2.風が強過ぎる。台風に直撃されるこの島では杉が高過ぎると倒される。かといって低ければ、より高い木に隠れて光を奪われ影殺される。だが、太く短く育つ知恵が生まれる。年輪のキメが細かいのは、ねばり強い樹脂が急激な成長を好まないからだ。めったに枯れず、その可塑性が岩の上に根を下に、そして縦横に広げるという。
3.水が多すぎる。日本一の多雨地帯(大台ケ原といい勝負)で、北海道の一年間の雨量は、台風時の屋久島の1日の雨量に匹敵するという。山崩れが多く、巨大な花崗岩がゴロゴロ流れ落ちる。水に負けまいと必死に根を張る杉は、他の木々の根と仲良くネットワークを張る。木々の仁義といおうか、亜熱帯的結束はとにかく固い。
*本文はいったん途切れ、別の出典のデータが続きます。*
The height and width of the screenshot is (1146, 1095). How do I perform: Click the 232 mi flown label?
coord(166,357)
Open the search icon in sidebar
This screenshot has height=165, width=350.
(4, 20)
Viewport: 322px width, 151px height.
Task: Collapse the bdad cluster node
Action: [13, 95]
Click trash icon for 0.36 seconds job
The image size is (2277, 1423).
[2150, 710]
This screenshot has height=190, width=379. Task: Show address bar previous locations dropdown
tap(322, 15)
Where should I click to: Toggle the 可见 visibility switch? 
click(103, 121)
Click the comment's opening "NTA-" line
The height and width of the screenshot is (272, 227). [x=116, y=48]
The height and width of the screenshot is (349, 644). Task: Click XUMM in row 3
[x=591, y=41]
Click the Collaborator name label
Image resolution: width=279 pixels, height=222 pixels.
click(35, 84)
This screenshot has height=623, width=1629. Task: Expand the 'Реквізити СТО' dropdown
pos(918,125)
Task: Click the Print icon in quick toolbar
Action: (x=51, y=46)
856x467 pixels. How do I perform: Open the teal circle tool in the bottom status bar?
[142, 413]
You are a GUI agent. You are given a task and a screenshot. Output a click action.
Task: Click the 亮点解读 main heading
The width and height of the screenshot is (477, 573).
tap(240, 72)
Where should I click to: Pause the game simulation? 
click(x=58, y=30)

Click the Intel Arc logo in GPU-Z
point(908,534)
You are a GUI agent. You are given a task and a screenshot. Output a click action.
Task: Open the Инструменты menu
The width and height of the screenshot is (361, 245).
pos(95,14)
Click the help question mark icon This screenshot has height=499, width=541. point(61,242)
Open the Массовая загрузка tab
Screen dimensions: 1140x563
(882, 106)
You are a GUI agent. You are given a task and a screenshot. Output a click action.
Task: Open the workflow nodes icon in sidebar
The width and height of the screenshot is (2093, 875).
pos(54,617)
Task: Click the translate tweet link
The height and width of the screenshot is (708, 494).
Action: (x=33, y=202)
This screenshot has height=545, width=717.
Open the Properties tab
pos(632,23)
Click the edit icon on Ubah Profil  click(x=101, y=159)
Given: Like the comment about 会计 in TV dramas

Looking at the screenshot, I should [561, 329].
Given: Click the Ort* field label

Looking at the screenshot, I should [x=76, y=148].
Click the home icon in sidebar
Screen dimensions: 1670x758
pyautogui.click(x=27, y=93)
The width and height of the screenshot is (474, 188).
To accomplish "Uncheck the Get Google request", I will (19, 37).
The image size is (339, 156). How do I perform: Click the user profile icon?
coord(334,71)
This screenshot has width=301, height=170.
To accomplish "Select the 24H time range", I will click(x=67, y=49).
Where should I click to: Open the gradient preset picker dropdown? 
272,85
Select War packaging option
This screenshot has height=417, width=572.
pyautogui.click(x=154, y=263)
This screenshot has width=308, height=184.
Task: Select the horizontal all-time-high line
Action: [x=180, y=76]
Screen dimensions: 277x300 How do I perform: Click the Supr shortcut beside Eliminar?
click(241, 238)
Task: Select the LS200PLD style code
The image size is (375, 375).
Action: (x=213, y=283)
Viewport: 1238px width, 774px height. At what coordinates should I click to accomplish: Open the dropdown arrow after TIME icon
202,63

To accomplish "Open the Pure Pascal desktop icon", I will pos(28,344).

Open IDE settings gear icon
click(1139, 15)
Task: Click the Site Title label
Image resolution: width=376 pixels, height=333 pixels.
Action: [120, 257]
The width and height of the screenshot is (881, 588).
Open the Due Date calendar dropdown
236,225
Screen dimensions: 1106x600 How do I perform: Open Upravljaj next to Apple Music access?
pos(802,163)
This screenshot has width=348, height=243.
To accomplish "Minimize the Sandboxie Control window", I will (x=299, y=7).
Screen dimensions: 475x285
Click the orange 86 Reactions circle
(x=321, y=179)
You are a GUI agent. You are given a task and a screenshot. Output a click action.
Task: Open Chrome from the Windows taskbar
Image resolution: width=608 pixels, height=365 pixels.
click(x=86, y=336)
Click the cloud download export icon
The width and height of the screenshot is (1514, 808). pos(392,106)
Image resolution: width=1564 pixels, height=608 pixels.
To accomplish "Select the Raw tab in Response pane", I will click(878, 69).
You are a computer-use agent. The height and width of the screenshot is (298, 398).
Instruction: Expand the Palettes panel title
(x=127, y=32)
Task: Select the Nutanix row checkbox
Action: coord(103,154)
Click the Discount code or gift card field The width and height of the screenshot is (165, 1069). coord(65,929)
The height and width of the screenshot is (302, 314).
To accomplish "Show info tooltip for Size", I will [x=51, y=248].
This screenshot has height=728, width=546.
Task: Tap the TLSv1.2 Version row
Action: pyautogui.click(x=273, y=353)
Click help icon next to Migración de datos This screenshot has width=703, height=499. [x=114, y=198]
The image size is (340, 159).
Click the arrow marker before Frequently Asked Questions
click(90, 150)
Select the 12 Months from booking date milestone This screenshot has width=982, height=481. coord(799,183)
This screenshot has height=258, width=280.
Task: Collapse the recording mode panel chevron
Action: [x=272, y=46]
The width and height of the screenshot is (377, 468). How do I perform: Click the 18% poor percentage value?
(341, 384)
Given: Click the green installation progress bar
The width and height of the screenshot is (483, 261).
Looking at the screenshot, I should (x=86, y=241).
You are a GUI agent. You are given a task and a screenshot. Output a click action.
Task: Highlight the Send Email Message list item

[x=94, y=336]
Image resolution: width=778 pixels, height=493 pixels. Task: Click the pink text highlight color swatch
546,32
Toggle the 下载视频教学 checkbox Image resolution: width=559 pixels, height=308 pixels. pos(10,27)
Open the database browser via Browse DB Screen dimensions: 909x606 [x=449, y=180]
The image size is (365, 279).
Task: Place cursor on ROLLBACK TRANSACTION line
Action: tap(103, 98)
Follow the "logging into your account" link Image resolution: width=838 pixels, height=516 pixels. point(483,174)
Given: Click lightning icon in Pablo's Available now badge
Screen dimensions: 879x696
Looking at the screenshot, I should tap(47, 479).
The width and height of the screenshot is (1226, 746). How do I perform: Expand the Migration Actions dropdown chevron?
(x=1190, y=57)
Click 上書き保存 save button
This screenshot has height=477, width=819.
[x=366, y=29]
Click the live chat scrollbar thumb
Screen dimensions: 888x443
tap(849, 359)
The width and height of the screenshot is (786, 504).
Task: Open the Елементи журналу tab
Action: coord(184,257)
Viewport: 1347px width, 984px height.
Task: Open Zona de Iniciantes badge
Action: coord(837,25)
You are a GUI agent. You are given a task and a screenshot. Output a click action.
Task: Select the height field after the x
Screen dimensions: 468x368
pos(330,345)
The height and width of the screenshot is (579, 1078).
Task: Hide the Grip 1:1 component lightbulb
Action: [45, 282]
4.山火事が恐い。しかし屋久杉たちは火にも負けぬよう自らを珪素化する。シリコン化すると、もう化石。燃えない。木が石に化ければ、恐ろしいものはない。お互いに長生きしてよかったなぁと慰め寿ぎあうことができる。長齢でなく、長寿である。樹齢3〜4千年に近づく三世代杉も一世代はすでに耐火レンガ。
5.空洞化している。中が空になる。空は道でもあるというのがナノロジック。この中空の思想こそ長寿の鍵である。長寿の杉のほとんどは、胎内が空っぽだ。だから枝分かれの巧みな屋久杉は、家族をそして村を集落を大きくしていくために自己犠牲を厭わない。
経営学でいう、ノレン分けの知恵もここにある。シーラカンスも背骨が「空」の状態になっている。法隆寺の構造も中空状態だ。長寿できる企業には哲学という背骨が強く、しっかりしている。しかしフレキシブルで中空状態に保たれているから、バランスを失うことがない。硬より軟。これも一種のナノロジックだ。
五角形と六角形の鱗に囲まれて、蛇のようにくねる、ナノチューブの外観だけを見る人も、見えざる「空間」に気づかない人が多い。不可解な「間」、不透明な「中間」。
空 ―― そうだ、空とは道のことだと宮本武蔵は五輪書で述べる。